N.R. : Comme je joue dans la pièce, j’ai eu besoin de mon amie Cécile Fertout pour me permettre de lâcher la mise en scène. Elle a fait un super travail et même si j’ai eu du mal à lâcher totalement la bride, on a réussi à créer une mise en scène commune, ce qui n’est pas évident.
Quand elle m’a dit une semaine avant la première que tous les personnages étaient bien dessinés sauf le mien, j’ai pu me concentrer uniquement sur mon personnage.
Un mot sur les comédiens. Comment s’est fait votre choix ? Des rôles entraient-ils en résonance avec certaines personnalités ?
L.B. : Il est vrai que la confrontation des cultures et des personnalités est un trésor pour faire rire. Nous avons donc décidé de dessiner cinq personnes très différentes sur beaucoup de plans. Même si nous ne savions pas encore qui allait camper les rôles, nous avions tout de même déjà deux comédiens en tête.
Nicolas, joue le rôle de Nicolas, et à l’époque, je devais jouer le rôle de Géraldine (malheureusement, par manque de temps, cela a été impossible). Donc consciemment, et parfois inconsciemment, nous écrivions d’abord pour nous deux.
N.R. : J’ai ensuite fait un casting pour trouver les acteurs et pour Laurence et moi le choix a été plus qu’évident. La personnalité qui se dégageait des acteurs correspondait à des visions que nous avions eues de nos personnages… mais ils nous ont énormément surpris et dans le bon sens !
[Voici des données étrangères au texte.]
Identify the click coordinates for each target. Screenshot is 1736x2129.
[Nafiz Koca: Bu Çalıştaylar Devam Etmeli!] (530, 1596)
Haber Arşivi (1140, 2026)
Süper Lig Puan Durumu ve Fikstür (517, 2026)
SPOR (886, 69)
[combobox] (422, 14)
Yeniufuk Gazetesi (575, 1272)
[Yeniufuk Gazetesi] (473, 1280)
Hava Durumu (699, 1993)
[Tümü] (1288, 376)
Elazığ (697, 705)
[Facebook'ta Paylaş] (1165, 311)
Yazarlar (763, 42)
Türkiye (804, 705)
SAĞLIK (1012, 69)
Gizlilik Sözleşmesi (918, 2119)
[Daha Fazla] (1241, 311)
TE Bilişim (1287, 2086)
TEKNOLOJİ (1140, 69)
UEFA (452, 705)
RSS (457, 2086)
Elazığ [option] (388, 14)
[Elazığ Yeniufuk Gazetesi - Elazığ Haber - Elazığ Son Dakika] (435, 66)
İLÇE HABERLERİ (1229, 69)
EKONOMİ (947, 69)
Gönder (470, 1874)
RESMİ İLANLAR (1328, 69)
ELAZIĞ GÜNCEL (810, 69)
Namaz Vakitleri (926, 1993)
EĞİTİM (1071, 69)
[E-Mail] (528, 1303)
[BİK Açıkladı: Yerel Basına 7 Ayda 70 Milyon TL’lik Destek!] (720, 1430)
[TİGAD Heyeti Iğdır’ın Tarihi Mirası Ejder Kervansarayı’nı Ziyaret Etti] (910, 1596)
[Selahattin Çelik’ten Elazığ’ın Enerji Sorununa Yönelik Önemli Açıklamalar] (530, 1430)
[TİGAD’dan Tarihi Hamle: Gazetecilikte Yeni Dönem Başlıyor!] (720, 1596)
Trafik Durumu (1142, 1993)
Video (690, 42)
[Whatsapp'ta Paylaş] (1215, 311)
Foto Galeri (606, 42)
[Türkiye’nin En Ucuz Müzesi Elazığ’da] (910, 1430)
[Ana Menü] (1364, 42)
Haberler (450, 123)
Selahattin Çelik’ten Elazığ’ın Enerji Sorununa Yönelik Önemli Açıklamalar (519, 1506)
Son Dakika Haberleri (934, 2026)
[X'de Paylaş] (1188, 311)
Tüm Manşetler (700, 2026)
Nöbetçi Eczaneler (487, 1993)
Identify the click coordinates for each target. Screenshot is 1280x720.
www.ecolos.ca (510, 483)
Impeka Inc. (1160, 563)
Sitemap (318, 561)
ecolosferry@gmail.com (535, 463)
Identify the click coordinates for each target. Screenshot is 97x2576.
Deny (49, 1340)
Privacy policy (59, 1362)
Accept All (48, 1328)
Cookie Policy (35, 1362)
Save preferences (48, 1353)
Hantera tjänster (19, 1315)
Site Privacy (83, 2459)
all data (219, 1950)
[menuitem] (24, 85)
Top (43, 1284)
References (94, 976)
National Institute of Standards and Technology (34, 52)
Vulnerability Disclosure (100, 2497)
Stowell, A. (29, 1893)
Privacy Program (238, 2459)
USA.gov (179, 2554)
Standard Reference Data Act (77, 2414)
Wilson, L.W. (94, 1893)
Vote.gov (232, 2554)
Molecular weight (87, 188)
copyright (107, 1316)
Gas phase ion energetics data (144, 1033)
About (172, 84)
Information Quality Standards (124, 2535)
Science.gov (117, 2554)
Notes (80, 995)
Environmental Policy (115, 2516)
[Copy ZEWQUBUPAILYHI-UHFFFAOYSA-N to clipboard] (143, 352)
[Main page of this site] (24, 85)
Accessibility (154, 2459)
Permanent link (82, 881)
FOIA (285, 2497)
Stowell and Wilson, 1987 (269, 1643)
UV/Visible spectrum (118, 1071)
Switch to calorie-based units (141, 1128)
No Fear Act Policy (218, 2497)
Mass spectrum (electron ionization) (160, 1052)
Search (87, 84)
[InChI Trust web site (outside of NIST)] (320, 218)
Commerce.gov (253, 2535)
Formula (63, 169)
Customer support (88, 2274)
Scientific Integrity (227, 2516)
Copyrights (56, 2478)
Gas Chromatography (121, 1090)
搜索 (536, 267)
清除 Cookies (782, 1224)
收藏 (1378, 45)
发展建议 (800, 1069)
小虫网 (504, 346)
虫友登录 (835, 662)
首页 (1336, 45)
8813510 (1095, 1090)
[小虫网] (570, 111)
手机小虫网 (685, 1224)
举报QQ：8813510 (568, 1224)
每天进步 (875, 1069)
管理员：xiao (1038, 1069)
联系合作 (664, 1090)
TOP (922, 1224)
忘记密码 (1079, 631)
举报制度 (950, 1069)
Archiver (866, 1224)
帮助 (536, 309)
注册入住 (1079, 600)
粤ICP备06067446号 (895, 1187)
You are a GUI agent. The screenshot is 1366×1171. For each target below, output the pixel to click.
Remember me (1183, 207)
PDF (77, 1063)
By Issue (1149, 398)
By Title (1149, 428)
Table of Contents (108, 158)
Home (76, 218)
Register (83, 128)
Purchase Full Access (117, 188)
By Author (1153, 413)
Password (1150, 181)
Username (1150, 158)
Après ce mois passé au « Théâtre côté cour », quel(s) projet(s) pour la pièce ?
L.B. : Le lancement étant très positif, nous comptons bien la faire vivre longtemps et bien sûr, nous allons prospecter afin qu’elle puisse tourner.
N.R. : Je souhaite effectivement poursuivre et développer cette aventure dans ce théâtre ou dans un autre suivant les propositions qui nous seront faites. Certains professionnels sont venus et m’ont dit avoir beaucoup ri. J’espère que ça nous ouvrira des portes.
A côté, nous sommes actuellement en train d’écrire une troisième pièce avec Laurence. Toujours le même style d’humour, de construction, de ressorts comiques… et ça marche !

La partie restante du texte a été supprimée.